/rna-quick

Differential gene, transcript, exon, and splice junction testing framework. (pre-alpha)

Primary LanguageR

Overview

RNA Quick is a pipeline for rapid analysis of gene and transcript quantification and differential expression. Given 1) FASTQ files for one or more samples partitioned between one or more experimental conditions, and 2) a metadata file describing the samples, the following steps are performed:

  1. If necessary, download the reference genome (default: GRCh37) and annotation catalogue (default: GENCODE v19); existing files can be used instead if available.
  2. Generate the transcriptome FASTA using bedtools.
  3. Build a transcriptome index using Kallisto.
  4. Perform initial quantification. By default, only the first 1M reads from each sample are used.
  5. Isoform filtering: based on the suggestions in Soneson et al. (2016), the annotation catalogue is filtered to exclude isoforms with relative abundance less than a threshold value (default: 0.1) in all conditions. For example, if gene X has 3 isoforms with relative abundance (0.7,0.25,0.05) and (0.92,0.07,0.01) in the two conditions being tested, isoform 3 would be excluded because its relative abundance is < 0.1 in both conditions.
  6. Generate a new Kallisto index using the filtered annotation catalogue.
  7. Perform transcript quantification of all samples using Kallisto.
  8. Perform differential transcript expression testing using Sleuth.
  9. Aggregate transcript counts into gene counts using tximport.
  10. Perform differential gene expression analysis using DESeq2.

Limitations

RNA Quick currently has the following limitations:

  • Only works with paired-end libraries
  • All reads for each library must be in two files - one for each read end, e.g. sample_1.fq.gz and sample_2.fq.gz

Installation

RNA Quick is implemented as a NextFlow pipeline and uses Docker containers to run all software packages. Follow the NextFlow installation instructions here: http://www.nextflow.io/.

Running RNA Quick

1. Prepare the metadata file

The metadata file is a tab-delimited file (default name: libraries.txt) describing the sequencing data to be processed. It has the following columns:

  1. UniqueID: A unique identifier for the sequencing library.
  2. SourceID: Identifier for the source material from which the sequencing library was derived; this is to identify technical replicates derived from the same source material.
  3. All remaining columns are treated as phenotypes. These can either be experimental conditions or covariates to be included in the expression model. By default, the column named "Condition" will be used as the experimental condition to test for differential expression; if this behavior is not desired, or if there is more than one model to be tested, the models should be defined in the configuration.

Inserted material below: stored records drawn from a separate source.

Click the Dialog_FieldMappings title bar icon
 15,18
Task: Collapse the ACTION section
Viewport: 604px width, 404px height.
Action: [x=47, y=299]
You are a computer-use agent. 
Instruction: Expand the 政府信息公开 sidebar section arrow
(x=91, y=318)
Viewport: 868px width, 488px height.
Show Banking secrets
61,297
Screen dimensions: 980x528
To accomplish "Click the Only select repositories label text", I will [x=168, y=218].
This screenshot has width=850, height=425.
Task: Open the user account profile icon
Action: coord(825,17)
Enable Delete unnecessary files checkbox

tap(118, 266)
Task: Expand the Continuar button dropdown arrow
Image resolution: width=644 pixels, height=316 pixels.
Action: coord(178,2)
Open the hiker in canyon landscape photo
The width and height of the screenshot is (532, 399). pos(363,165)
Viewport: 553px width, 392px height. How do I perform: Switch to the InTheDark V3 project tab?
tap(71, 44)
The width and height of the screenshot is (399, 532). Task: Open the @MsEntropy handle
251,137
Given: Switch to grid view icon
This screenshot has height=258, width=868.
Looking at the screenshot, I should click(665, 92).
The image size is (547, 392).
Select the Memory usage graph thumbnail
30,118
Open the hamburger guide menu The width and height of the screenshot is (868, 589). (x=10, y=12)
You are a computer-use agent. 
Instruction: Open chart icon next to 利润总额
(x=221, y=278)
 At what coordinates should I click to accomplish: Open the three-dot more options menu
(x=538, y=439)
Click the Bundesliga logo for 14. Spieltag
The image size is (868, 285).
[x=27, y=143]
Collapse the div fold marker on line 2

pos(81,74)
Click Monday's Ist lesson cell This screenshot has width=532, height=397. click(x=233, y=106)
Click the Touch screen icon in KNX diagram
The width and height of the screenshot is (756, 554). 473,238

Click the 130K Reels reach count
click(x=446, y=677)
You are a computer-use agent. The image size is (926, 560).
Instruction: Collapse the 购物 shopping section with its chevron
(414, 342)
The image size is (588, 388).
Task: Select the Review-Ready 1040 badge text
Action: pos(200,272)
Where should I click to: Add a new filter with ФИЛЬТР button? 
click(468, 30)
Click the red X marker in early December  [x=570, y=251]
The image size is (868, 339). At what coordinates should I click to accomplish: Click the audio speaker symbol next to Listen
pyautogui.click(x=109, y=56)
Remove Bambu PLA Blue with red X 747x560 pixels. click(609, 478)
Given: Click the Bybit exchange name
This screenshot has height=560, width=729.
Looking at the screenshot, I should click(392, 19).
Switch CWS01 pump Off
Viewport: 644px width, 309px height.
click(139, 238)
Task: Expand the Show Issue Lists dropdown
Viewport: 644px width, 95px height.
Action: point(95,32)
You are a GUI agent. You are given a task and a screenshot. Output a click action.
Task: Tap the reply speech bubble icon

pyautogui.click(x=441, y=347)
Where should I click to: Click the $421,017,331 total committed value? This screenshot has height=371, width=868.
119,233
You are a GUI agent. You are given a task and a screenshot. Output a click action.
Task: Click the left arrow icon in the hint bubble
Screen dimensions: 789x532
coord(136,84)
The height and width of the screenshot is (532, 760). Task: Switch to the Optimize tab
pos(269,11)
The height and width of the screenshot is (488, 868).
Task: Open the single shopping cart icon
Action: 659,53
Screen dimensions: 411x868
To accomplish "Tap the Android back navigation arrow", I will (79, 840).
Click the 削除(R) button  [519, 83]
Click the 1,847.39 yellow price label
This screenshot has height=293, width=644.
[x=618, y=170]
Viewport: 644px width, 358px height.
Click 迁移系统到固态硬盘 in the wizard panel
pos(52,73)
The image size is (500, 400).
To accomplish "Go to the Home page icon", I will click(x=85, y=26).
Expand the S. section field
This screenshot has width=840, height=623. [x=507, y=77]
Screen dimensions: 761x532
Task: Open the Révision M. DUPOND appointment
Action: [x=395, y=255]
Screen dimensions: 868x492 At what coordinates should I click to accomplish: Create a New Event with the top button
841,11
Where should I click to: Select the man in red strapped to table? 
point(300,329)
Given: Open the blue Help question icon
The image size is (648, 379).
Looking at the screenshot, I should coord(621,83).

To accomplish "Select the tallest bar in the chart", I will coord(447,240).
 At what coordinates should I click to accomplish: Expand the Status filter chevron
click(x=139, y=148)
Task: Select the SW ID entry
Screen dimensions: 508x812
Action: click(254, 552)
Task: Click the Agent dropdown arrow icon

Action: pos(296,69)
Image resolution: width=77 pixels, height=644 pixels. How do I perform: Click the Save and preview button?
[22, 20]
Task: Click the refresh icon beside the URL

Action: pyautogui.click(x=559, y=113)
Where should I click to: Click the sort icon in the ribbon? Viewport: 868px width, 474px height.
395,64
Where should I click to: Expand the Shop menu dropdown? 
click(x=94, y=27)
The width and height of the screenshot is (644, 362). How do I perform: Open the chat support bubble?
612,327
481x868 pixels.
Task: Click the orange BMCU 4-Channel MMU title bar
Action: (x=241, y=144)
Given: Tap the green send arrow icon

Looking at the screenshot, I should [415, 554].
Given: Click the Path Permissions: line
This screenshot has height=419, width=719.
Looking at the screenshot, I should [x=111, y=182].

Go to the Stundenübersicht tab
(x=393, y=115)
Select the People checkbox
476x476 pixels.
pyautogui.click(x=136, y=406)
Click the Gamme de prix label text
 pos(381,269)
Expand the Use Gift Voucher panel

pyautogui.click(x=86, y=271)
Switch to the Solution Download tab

If optional columns are included, then each row must have a valid value.

2. Execution using defaults

From the directory containing your metadata file, run:

nextflow run jdidion/rna-quick

3. Execution using custom configuration

In the same directory that contains your metadata file, create a copy of nextflow.config. Edit the file to change any parameter values, then run the above command. Make sure to publish this config file along with your metadata file, in order to enable others to perform exact replication of your analysis.

Project directory structure

RNA Quick will perform all operations within the working directory (default: current directory).